I consiglieri si soffermano anche sul tema del dissesto finanziario richiamato dalla vicesindaca. “Quel dissesto è stato dichiarato dall’amministrazione Barillari: una scelta che abbiamo sempre contestato, ritenendola priva di reali presupposti”, affermano. La minoranza collega quindi la questione delle stabilizzazioni alla situazione finanziaria dell’ente e contesta all’amministrazione la gestione dei conti comunali.

La domanda alla vicesindaca

Regio, Damiani e Tassone pongono quindi una domanda diretta a Federico: “Senza il percorso predisposto dalla Regione e senza i relativi contributi, il Comune di Serra San Bruno avrebbe stabilizzato ugualmente queste cinque lavoratrici utilizzando esclusivamente risorse proprie?”. Un interrogativo che, secondo i consiglieri, sarebbe “centrale per distinguere il ruolo svolto dal Comune da quello della Regione nel percorso di stabilizzazione”.

“Merito al Comune, ma il sostegno è regionale”

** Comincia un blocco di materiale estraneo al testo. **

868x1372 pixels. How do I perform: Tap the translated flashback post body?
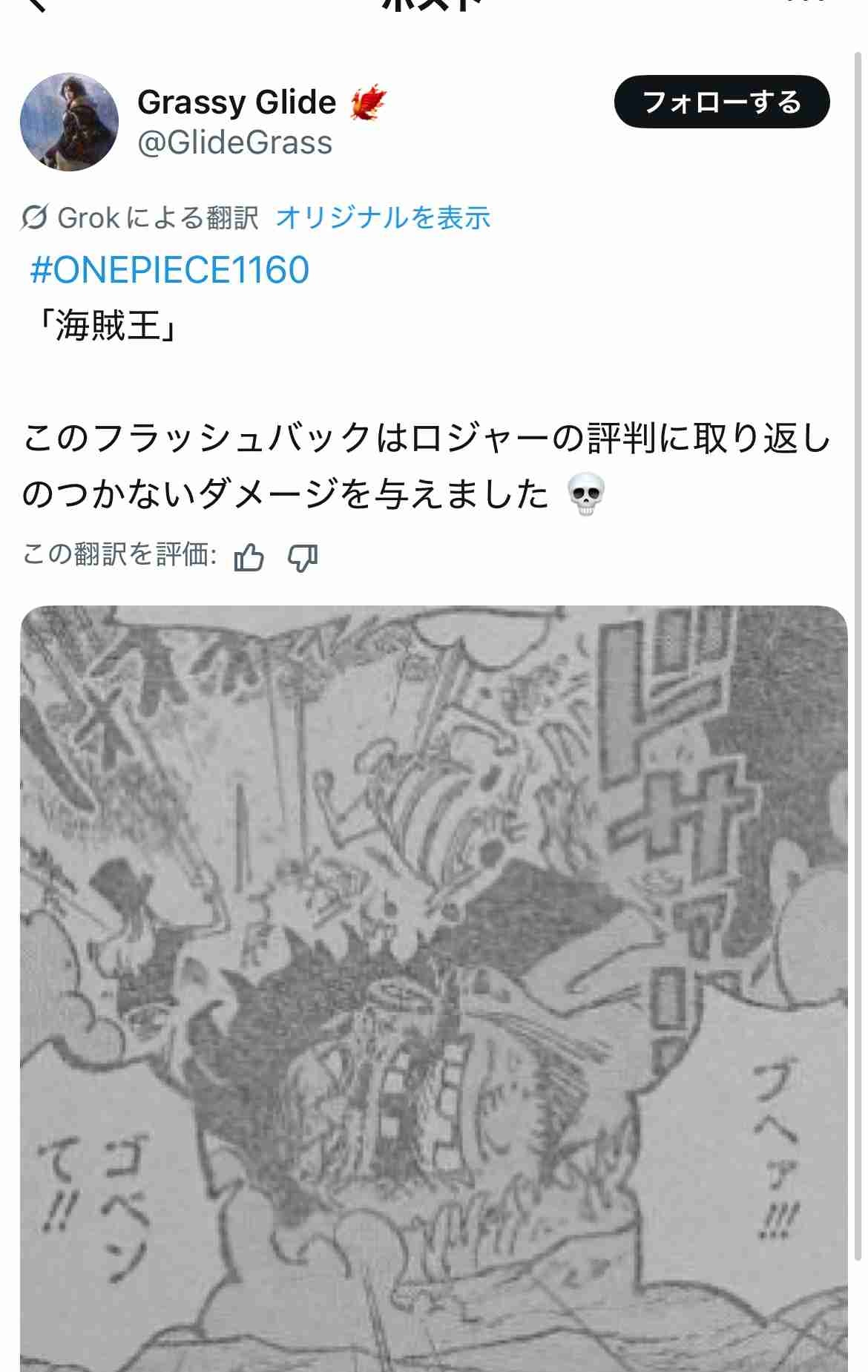(427, 466)
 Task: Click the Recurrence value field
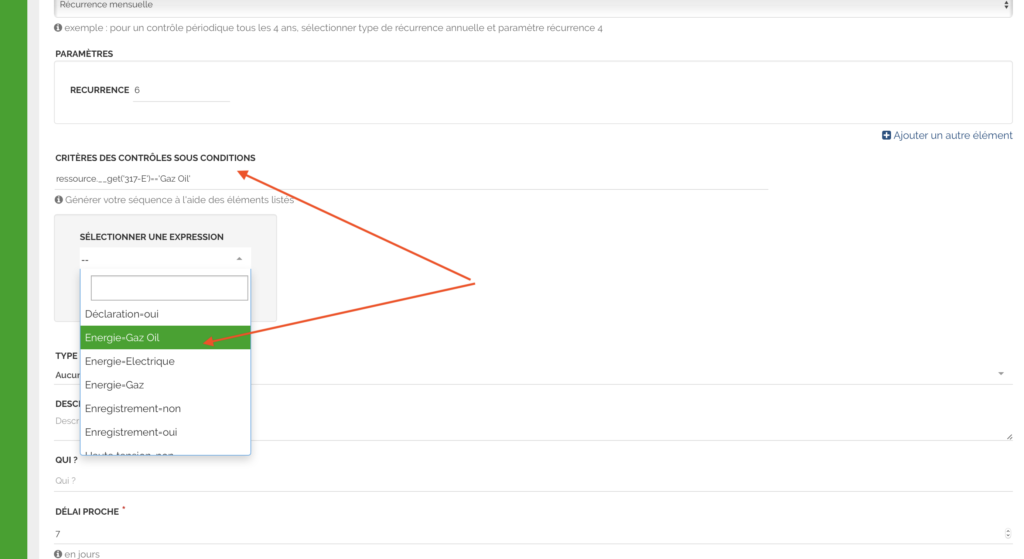[180, 90]
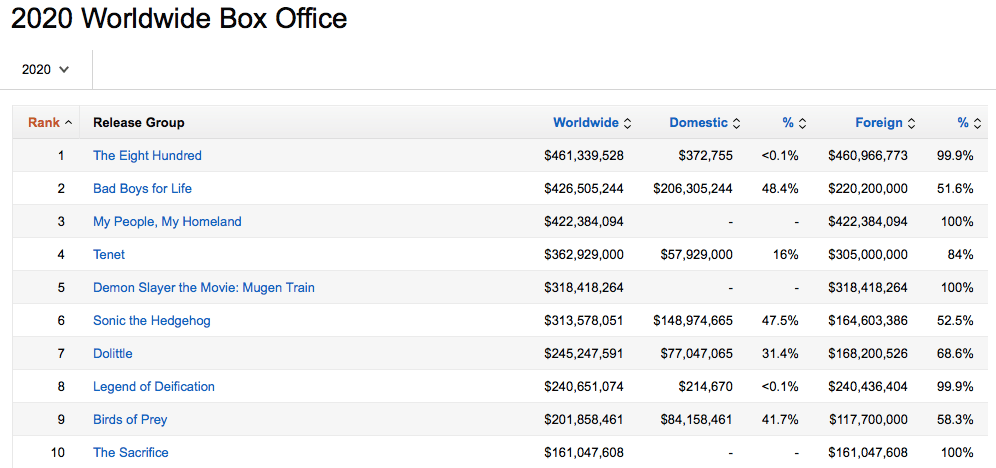View the Dolittle release page
The width and height of the screenshot is (996, 468).
[x=112, y=354]
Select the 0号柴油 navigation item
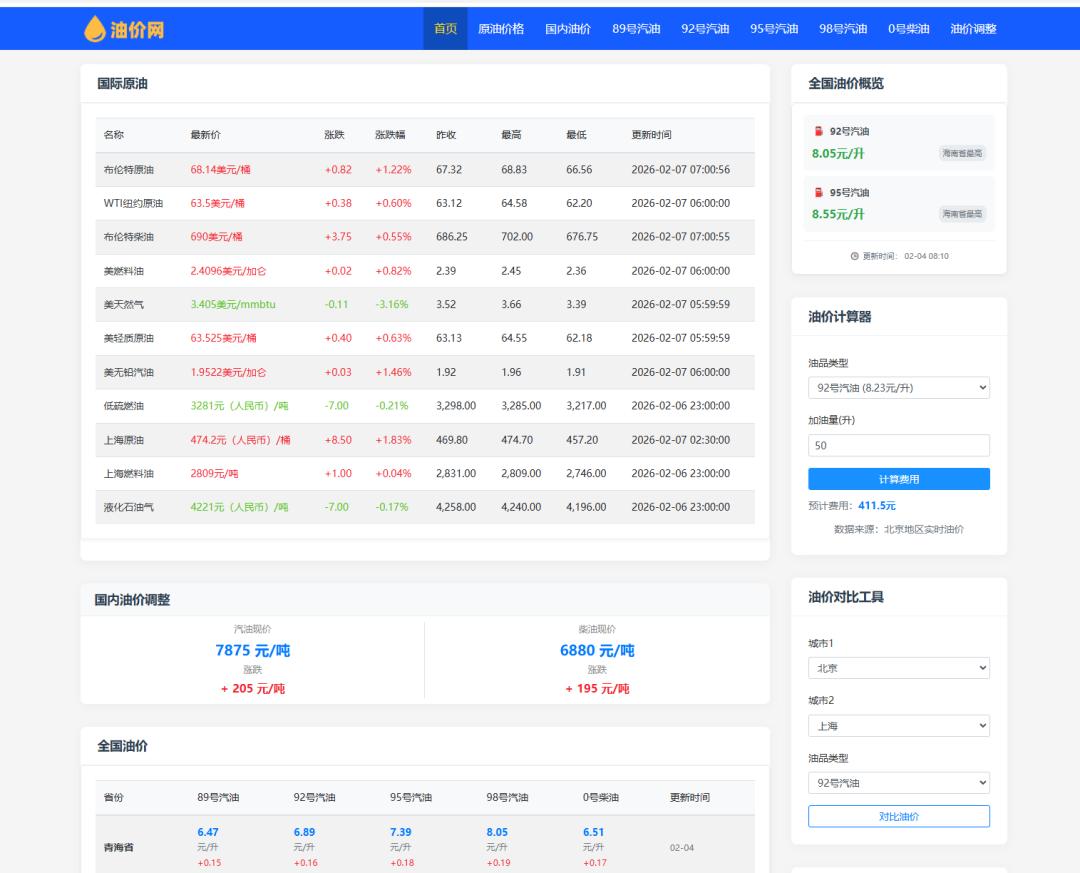The image size is (1080, 873). coord(908,29)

Nella parte conclusiva del comunicato, la minoranza riconosce comunque il lavoro svolto dall’amministrazione e dagli uffici. “Merito al Comune per avere aderito e concluso la procedura; merito agli uffici per il lavoro svolto; soprattutto, i nostri più sinceri auguri alle cinque lavoratrici”, scrivono i consiglieri. Allo stesso tempo, ribadiscono la loro posizione sulla titolarità del percorso: “La paternità politica del percorso e il fondamentale sostegno finanziario alla stabilizzazione degli ex TIS vengono dalla Regione Calabria”. E sulla questione della credibilità, richiamata dalla vicesindaca, concludono: “Questa non è denigrazione. Sono fatti”.